In their submissions, the applicants state that they have demonstrated that if stay is not granted, they will suffer substantial loss and that they will be evicted from the land and that they live on the land with their families. The applicants are ready to abide by any conditions of stay that the court may order. The application was filed timeously. The plaintiff/respondent filed submissions whose gist is that the defendants have no arguable appeal in the Court of Appeal and that the respondents should be allowed to enjoy the fruits of the judgment. The respondent submits further that the application is intended to deny the plaintiff the fruits of judgment and that justice demands that litigation must come to an end. Moreover, that the applicants have not demonstrated substantial loss as they have not proved specified details and particulars.
I have considered the application and do find that Order 42(6) of the Civil Procedure Rules gives this court a discretion to grant a stay of execution of decree pending appeal. The conditions for granting a stay of execution pending Appeal are now settled. An order of stay of execution is a discretionary one but that discretion is fettered by the conditions set out in Order 42 Rule 6 (2) of the Civil Procedure Rules which are that: -
i. The application must be made without undue delay.
ii. That the Applicants must demonstrate that they will suffer substantial loss unless the order sought is granted.
iii. Such security as the court orders for the due performance of such decree or order as may ultimately be binding on him has been given by the Applicant.
It is not in dispute that the applicants have come to court within reasonable time as judgment was ordered on 30. 1.2015 whilst the application was filed on 6th and 9th February, 2017 and therefore the court finds that the application was filed timeously. On substantial loss, I do find that the 1st, 4th and 5th defendants have improved the property in dispute as per the valuation report, thus 8/595 an improvement of Kshs.3,000,000 and Eldoret Municipality Block 8/592 an improvement of Kshs.7,000,000 and therefore are likely to suffer substantial loss if evicted from the suit properties. From the foregoing, I do find that the applicants are entitled to the orders sought however, they are required to deposit security of the value of the properties. Thus, Anna Chepsiror to deposit security of Kshs.15,000,000 not being the title deed in respect of the suit land. Custom Credit Management Ltd to deposit security of Kshs.35,000,000 not being the title to the suit land. Hosea Kibet Ruto to deposit security of Kshs.15,000,000 not being the title to the suit land.
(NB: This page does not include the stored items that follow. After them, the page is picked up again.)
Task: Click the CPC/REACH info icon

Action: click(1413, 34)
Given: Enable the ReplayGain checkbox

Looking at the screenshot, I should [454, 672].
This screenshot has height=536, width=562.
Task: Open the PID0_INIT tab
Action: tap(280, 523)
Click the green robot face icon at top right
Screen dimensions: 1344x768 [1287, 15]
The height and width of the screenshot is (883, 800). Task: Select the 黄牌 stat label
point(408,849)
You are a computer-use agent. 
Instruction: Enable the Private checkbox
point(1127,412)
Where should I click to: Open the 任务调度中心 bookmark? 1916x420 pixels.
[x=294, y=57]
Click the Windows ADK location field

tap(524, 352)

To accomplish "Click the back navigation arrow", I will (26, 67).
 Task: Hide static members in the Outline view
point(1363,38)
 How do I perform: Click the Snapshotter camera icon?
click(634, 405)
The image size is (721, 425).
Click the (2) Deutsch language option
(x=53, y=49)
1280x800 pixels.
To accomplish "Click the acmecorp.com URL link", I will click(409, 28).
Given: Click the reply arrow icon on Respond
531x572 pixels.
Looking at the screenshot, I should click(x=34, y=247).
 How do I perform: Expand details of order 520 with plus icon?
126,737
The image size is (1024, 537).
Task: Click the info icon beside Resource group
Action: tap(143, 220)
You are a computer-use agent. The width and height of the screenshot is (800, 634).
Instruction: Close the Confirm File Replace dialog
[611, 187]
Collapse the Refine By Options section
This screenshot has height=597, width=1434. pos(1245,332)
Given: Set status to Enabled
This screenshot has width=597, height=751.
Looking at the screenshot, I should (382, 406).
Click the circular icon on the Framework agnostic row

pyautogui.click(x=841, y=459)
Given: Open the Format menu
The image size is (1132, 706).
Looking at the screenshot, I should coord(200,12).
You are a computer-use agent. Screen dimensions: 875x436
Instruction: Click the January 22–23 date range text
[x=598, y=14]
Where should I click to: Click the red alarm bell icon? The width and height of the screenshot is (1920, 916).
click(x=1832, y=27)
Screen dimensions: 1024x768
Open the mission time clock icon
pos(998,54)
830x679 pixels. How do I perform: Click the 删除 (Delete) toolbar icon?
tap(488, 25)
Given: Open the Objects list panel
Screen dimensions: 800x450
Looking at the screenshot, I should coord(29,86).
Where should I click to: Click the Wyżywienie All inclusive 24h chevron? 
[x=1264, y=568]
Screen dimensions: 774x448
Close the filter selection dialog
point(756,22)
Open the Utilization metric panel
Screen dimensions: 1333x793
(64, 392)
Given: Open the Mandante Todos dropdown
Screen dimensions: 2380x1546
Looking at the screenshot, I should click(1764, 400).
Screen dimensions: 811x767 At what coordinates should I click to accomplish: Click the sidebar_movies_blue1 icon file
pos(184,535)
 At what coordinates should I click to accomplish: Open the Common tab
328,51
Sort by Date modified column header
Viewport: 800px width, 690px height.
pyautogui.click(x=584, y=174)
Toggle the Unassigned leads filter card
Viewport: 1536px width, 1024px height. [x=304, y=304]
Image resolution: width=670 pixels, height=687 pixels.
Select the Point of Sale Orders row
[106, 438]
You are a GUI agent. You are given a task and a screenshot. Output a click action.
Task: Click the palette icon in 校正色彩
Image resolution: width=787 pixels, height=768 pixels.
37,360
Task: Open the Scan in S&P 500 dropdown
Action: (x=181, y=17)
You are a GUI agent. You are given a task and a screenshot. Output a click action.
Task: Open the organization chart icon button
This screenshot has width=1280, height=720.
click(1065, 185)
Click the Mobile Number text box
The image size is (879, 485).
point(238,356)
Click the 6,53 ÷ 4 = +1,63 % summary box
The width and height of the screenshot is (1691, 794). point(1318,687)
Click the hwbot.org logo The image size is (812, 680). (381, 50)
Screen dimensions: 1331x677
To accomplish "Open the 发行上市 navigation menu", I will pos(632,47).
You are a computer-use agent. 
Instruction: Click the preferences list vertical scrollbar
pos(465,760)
The application by 2nd and 3rd defendants/applicants does not succeed as they have failed to demonstrate any substantial loss likely to be suffered as there is no valuation report in respect to their title properties and therefore the court cannot ascertain what they are likely to suffer and therefore the application lacks merit and is dismissed with costs. The upshot of the above is that the application by the 1st, 4th and 5th respondents is allowed with the aforementioned conditions. Save that the stay shall lapse after a period of one hundred (100) days with liberty to apply.
Dated and delivered at Eldoret this 9th day of February, 2018.